When the story begins we come to know that the protagonist who is now a young man has decided not to pursue priesthood but go to law school. The rest of the novel is the protagonist’s reflection of his childhood and formative years as he tried to navigate the tribal culture and religion on the one hand with the dominating isms of his life – Colonialism and Catholicism under the towering presence of two strong patriarchs – his father who has embraced the Colonial way of modernism and his uncle Tio Abeso still strongly entrenched in traditionalism rejecting the white man’s religion and his ways. Inexplicably, the father despite embracing modernism doesn't sever ties with Tio Abeso and in fact lets him lead his son into traditional tribal rituals thereby amplifying the conflict. On the shoulder of this hero falls the burden of bridging the chasm between the two.
The third important patriarchs in the novel are the catholic priests who appear to the young boy as the most powerful beings on the earth. He is constantly reminded of the greatness and the power of the white man’s God and therefore the white man himself who has invented countless things in the world, in contrast to the black man who has not invented anything.

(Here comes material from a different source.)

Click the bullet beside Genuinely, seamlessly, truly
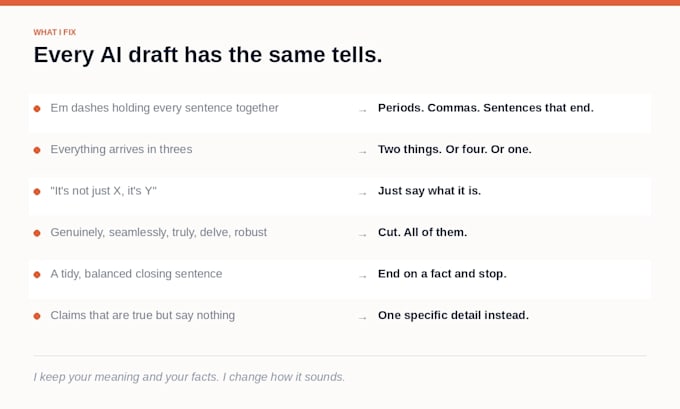 [37, 233]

Despite Tio Abeso’s determined attempts to preserve the tribal knowledge and culture, the boy understands that Father Oritz’s way of life was arriving to dominate Tio Abeso’s world. Witnessing the clash of these 2 big traditions in the verbal duel between Tio Abeso and Father Oritz he understands that he can never completely embrace or abandon one over the other but will always have a mixed identity….. “convinced that although you would one day cross the ocean and go beyond, you would always have the spirit of the tribe within you, the blood of the tribe, you would always hear the tribe whispering to you”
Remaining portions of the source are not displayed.